¹ William Webb Sydnor

Wednesday, February 23, 2022

One Hundred Years Ago




“The snow, the snow, the beautiful snow”—that is to the beaux and belles as they speed over it as only lovers can, while the sleigh bells give music to the occasion. It makes one who has passed courting days sigh for the days of his youth, but the mill can never grind with the water that has passed. We have had our pleasures and our sorrows, and so it will be with all. 

This is one of the worst snow storms for many years. The poor dumb creatures suffer, both the domestic animals and the wild game of the forest. Beautiful partridges are coming from the woods where they have been hiding from the huntsmen. The farmers are feeding them. 

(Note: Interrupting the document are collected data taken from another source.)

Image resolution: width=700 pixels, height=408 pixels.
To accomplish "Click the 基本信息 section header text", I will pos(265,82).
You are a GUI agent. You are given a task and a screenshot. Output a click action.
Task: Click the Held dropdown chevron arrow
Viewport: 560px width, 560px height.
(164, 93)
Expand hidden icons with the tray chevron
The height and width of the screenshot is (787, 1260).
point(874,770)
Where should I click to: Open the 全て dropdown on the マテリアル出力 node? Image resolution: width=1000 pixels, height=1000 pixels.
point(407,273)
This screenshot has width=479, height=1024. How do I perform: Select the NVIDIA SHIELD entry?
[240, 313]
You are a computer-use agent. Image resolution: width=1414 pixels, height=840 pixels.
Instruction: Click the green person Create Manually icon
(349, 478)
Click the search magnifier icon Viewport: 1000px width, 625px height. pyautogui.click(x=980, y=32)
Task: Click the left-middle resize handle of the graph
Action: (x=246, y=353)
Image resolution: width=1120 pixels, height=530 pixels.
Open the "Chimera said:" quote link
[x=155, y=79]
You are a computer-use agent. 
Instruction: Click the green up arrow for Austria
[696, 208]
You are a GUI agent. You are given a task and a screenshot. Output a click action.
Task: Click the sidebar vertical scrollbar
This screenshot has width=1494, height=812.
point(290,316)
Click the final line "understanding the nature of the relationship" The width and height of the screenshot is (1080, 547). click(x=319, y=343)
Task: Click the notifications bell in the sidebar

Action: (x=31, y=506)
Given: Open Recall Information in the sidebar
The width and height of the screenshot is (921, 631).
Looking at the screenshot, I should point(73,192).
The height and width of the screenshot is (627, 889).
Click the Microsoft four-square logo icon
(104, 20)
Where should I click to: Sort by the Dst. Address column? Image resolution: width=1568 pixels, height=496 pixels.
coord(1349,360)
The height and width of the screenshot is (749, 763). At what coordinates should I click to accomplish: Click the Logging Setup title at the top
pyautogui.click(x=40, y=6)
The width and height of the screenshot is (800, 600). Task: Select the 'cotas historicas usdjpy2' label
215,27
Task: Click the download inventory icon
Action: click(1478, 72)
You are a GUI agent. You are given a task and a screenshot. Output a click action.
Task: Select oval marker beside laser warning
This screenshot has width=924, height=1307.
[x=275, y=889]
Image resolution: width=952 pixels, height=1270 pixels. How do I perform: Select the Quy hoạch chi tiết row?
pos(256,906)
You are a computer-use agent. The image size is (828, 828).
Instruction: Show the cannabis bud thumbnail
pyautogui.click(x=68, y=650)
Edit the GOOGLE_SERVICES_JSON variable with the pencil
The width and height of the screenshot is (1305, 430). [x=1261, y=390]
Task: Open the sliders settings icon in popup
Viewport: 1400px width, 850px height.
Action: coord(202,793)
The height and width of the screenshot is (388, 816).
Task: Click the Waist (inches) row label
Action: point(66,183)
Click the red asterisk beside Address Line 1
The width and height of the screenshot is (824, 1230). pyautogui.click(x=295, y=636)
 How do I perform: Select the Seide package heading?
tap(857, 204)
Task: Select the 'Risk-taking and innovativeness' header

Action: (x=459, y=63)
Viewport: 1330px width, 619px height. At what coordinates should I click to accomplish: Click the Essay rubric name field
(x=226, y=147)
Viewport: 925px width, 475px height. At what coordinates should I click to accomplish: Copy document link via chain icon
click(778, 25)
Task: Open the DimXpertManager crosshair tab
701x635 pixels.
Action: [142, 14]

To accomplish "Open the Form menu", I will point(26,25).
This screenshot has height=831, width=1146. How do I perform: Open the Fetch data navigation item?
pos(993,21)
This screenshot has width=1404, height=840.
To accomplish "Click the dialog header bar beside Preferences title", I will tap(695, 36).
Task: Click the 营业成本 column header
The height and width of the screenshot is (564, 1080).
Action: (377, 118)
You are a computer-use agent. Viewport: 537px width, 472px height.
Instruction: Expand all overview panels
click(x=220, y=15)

Young Whit Tunstall*, who is a fine farmer and good sportsman in season, says he has put away his gun. He has killed this season twelve wild turkeys, seven deer, and no telling how many squirrels and rabbits. Returns from a shipment of fur caught this season amounted to $194. He now has more to sell. He is an expert trapper. Now he is knitting a shad seine that will be ready when the fish begin to run. All this will be over in time for farming. He has the prettiest fields of wheat and oats to be found and over 500 bushels of Irish potatoes ready for market. There are many other young men who are making money by farming.

There was general sorrow all through New Kent when it was reported that Dr. C. L. Bailey had sold his- beautiful farm to Mr. Richard McCormick near Quinton. Dr. Bailey has been here twenty years—one of the most beloved and successful doctors we ever had. He is going to locate at Highland Springs. He says he cannot stand the terrible roads in New Kent. He is quite a young man and has only his wife. He could have retired from practice years ago and lived at ease the rest of his life. He will have a fine field to work and fine roads.

Mr. C. W. Bowry¹is building a fine dwelling on the farm bought some time ago. Will move in the spring to his new home. 

Johnson Miller will soon move into his new dwelling near Quinton.

Mr. Riley, of Gloucester, who bought several large tracts of timber near Quinton will soon finish cutting the timber. Mr. Walker, his brother-in-law, is general manager. 

Our faithful rural mail carrier is having a hard time as only a half of the route from Quinton can be made in one day. No one complains, though we certainly miss our mail, especially as we can do nothing this weather but keep fires, feed the stock, and read our paper all day and our Bible at night. The school teachers and children are having a difficult time getting to school. 

Hens have struck. Say they will not lay until the weather breaks up. Now for 75c eggs again!      

                                                                  Truthful Jeems.

- West Point News,  3 February 1922

*Whitmel Pearson Tunstall Jr.,(Jan 13 1890-April  28 1979). W. P. Tunstall Jr. lived at White Hall.

 Dr. Charles Llewellyn Bailey (May 14 1876- Aug 1 1929)

¹ Charles W. Bowery, (Sep 9 1866- Dec 23 1951), The property date fits the house on Henpeck Road.